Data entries
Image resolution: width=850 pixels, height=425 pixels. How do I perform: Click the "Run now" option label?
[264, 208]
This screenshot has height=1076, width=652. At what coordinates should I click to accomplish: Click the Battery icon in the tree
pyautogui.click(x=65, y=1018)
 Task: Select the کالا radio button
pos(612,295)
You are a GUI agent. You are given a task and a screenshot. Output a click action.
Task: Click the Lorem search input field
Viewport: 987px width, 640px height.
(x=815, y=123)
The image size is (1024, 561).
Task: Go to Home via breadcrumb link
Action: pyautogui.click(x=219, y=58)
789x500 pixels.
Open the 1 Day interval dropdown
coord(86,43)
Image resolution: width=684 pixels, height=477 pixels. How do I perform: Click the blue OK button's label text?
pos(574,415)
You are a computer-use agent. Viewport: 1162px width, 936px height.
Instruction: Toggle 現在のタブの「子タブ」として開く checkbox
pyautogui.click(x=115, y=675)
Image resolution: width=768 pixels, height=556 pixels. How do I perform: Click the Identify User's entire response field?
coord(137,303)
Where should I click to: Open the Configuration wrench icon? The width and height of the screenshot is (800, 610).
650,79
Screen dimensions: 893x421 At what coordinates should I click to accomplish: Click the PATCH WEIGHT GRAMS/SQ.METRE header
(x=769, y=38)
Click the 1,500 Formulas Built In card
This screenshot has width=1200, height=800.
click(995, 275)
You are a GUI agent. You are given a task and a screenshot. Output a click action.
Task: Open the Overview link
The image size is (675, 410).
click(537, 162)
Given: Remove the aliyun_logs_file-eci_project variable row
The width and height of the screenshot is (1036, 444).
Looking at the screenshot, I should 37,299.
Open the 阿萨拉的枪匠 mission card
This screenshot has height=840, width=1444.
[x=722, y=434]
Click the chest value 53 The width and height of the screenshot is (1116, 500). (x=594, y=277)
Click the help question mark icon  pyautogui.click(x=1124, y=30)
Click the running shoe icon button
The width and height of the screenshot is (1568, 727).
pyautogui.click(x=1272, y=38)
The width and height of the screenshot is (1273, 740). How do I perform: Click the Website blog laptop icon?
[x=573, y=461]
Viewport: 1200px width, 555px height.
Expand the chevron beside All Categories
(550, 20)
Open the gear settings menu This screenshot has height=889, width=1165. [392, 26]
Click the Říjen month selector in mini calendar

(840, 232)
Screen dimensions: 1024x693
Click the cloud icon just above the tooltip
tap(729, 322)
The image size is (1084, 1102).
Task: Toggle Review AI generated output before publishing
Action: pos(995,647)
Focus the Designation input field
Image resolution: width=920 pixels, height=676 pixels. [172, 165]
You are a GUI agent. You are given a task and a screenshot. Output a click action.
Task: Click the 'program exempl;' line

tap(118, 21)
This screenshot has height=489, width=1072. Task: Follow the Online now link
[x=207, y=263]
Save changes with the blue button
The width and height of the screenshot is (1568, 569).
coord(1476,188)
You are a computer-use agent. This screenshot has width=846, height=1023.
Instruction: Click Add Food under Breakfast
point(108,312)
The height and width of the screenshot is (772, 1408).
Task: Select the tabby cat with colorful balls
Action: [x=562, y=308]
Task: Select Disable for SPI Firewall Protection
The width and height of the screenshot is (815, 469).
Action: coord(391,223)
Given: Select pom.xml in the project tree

Assignment ▸
Write the data above out again in full, with every word as given.

Solution for this exercise ▸
Image resolution: width=850 pixels, height=425 pixels. How do I perform: Click the "Run now" option label?
[264, 208]
This screenshot has height=1076, width=652. At what coordinates should I click to accomplish: Click the Battery icon in the tree
pyautogui.click(x=65, y=1018)
 Task: Select the کالا radio button
pos(612,295)
You are a GUI agent. You are given a task and a screenshot. Output a click action.
Task: Click the Lorem search input field
Viewport: 987px width, 640px height.
(x=815, y=123)
The image size is (1024, 561).
Task: Go to Home via breadcrumb link
Action: pyautogui.click(x=219, y=58)
789x500 pixels.
Open the 1 Day interval dropdown
coord(86,43)
Image resolution: width=684 pixels, height=477 pixels. How do I perform: Click the blue OK button's label text?
pos(574,415)
You are a computer-use agent. Viewport: 1162px width, 936px height.
Instruction: Toggle 現在のタブの「子タブ」として開く checkbox
pyautogui.click(x=115, y=675)
Image resolution: width=768 pixels, height=556 pixels. How do I perform: Click the Identify User's entire response field?
coord(137,303)
Where should I click to: Open the Configuration wrench icon? The width and height of the screenshot is (800, 610).
650,79
Screen dimensions: 893x421 At what coordinates should I click to accomplish: Click the PATCH WEIGHT GRAMS/SQ.METRE header
(x=769, y=38)
Click the 1,500 Formulas Built In card
This screenshot has width=1200, height=800.
click(995, 275)
You are a GUI agent. You are given a task and a screenshot. Output a click action.
Task: Open the Overview link
The image size is (675, 410).
click(537, 162)
Given: Remove the aliyun_logs_file-eci_project variable row
The width and height of the screenshot is (1036, 444).
Looking at the screenshot, I should 37,299.
Open the 阿萨拉的枪匠 mission card
This screenshot has height=840, width=1444.
[x=722, y=434]
Click the chest value 53 The width and height of the screenshot is (1116, 500). (x=594, y=277)
Click the help question mark icon  pyautogui.click(x=1124, y=30)
Click the running shoe icon button
The width and height of the screenshot is (1568, 727).
pyautogui.click(x=1272, y=38)
The width and height of the screenshot is (1273, 740). How do I perform: Click the Website blog laptop icon?
[x=573, y=461]
Viewport: 1200px width, 555px height.
Expand the chevron beside All Categories
(550, 20)
Open the gear settings menu This screenshot has height=889, width=1165. [392, 26]
Click the Říjen month selector in mini calendar

(840, 232)
Screen dimensions: 1024x693
Click the cloud icon just above the tooltip
tap(729, 322)
The image size is (1084, 1102).
Task: Toggle Review AI generated output before publishing
Action: pos(995,647)
Focus the Designation input field
Image resolution: width=920 pixels, height=676 pixels. [172, 165]
You are a GUI agent. You are given a task and a screenshot. Output a click action.
Task: Click the 'program exempl;' line

tap(118, 21)
This screenshot has height=489, width=1072. Task: Follow the Online now link
[x=207, y=263]
Save changes with the blue button
The width and height of the screenshot is (1568, 569).
coord(1476,188)
You are a computer-use agent. This screenshot has width=846, height=1023.
Instruction: Click Add Food under Breakfast
point(108,312)
The height and width of the screenshot is (772, 1408).
Task: Select the tabby cat with colorful balls
Action: [x=562, y=308]
Task: Select Disable for SPI Firewall Protection
The width and height of the screenshot is (815, 469).
Action: coord(391,223)
Given: Select pom.xml in the project tree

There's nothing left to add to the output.